──────── MATERIAL FOR THIS TASK ────────
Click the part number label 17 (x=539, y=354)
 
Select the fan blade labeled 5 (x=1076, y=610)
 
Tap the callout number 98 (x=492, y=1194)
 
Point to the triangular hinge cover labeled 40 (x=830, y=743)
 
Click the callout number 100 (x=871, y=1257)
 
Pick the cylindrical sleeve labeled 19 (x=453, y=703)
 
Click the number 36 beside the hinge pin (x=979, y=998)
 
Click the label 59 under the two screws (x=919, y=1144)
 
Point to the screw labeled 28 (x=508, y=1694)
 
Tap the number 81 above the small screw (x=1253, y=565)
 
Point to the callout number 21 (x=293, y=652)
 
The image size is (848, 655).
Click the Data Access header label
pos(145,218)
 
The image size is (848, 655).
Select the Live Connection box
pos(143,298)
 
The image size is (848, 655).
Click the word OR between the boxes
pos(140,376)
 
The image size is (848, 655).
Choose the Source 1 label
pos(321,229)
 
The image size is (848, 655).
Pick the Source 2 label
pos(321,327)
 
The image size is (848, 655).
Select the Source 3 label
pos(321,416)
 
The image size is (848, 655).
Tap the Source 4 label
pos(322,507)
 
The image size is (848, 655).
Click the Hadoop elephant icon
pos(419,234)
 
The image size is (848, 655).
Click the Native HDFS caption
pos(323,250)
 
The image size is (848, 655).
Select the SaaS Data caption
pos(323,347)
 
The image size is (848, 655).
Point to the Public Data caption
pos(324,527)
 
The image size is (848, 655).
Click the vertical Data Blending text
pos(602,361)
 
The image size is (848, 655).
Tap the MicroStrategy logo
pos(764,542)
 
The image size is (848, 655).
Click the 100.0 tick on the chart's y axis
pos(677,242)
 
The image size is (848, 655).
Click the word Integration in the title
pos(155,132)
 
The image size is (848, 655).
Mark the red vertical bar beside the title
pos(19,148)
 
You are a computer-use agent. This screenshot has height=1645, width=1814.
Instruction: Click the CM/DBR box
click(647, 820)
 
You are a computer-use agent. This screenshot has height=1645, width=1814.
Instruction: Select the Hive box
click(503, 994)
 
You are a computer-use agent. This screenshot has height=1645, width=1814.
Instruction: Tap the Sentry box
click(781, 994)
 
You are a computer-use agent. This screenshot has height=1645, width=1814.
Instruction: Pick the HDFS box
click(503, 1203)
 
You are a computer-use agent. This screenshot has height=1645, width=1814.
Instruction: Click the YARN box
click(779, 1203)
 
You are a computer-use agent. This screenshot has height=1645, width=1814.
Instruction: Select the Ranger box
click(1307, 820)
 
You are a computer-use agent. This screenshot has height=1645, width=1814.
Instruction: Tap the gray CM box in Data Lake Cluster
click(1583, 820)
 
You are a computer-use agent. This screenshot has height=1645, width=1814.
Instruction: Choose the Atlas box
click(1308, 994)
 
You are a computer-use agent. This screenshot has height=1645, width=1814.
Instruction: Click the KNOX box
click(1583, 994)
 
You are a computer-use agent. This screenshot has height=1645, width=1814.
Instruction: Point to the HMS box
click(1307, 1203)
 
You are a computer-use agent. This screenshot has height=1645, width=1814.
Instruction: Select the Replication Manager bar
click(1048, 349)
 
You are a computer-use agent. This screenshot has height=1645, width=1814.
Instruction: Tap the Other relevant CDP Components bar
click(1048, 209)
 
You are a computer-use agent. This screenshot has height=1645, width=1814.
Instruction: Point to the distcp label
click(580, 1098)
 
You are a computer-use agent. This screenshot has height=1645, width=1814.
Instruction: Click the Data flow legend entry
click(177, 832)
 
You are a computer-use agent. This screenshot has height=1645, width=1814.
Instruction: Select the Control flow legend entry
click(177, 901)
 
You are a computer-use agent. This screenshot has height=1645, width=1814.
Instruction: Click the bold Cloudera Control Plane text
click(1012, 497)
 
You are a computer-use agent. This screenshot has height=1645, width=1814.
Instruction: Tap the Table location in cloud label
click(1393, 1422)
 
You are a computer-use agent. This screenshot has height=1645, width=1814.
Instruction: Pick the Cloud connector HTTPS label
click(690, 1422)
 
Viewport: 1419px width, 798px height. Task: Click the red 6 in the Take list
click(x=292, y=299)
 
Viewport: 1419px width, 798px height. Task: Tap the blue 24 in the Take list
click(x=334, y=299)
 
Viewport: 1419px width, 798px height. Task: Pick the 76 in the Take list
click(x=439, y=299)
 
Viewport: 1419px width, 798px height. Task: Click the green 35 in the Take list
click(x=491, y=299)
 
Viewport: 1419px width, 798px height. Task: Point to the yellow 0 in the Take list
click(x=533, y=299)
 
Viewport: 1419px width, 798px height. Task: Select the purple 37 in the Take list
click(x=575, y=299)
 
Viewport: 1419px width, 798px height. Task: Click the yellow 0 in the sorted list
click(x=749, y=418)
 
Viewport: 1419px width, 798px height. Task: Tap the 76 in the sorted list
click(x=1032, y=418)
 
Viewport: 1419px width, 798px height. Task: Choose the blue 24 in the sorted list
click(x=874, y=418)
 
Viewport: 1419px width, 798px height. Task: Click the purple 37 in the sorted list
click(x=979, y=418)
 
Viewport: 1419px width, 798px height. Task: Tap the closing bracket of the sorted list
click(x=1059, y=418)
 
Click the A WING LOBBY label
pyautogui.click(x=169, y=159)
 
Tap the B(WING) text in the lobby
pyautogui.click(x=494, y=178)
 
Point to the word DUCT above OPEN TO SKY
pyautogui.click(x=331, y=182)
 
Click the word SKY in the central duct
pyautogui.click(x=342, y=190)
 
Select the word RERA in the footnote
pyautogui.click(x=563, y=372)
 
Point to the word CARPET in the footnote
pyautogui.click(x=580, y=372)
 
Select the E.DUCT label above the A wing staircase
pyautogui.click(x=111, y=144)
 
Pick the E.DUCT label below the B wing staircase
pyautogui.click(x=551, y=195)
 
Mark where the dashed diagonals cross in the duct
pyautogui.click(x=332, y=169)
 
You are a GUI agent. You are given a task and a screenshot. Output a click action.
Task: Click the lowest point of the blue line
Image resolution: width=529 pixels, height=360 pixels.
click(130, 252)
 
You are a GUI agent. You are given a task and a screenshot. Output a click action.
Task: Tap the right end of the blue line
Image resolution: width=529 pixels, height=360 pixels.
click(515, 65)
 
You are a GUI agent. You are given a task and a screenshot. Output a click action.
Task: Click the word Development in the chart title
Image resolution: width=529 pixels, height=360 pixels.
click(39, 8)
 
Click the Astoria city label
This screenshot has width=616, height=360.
────────
> [WHAT YOU ARE ASKED TO DO]:
Swap "staircase" for "stairwell" in the data from the line with "Select the word RERA in the footnote" to the line with "pyautogui.click(x=551, y=195)", and give back only those lines with nothing else changed.

> [CORRECT ANSWER]:
Select the word RERA in the footnote
pyautogui.click(x=563, y=372)
 
Point to the word CARPET in the footnote
pyautogui.click(x=580, y=372)
 
Select the E.DUCT label above the A wing stairwell
pyautogui.click(x=111, y=144)
 
Pick the E.DUCT label below the B wing stairwell
pyautogui.click(x=551, y=195)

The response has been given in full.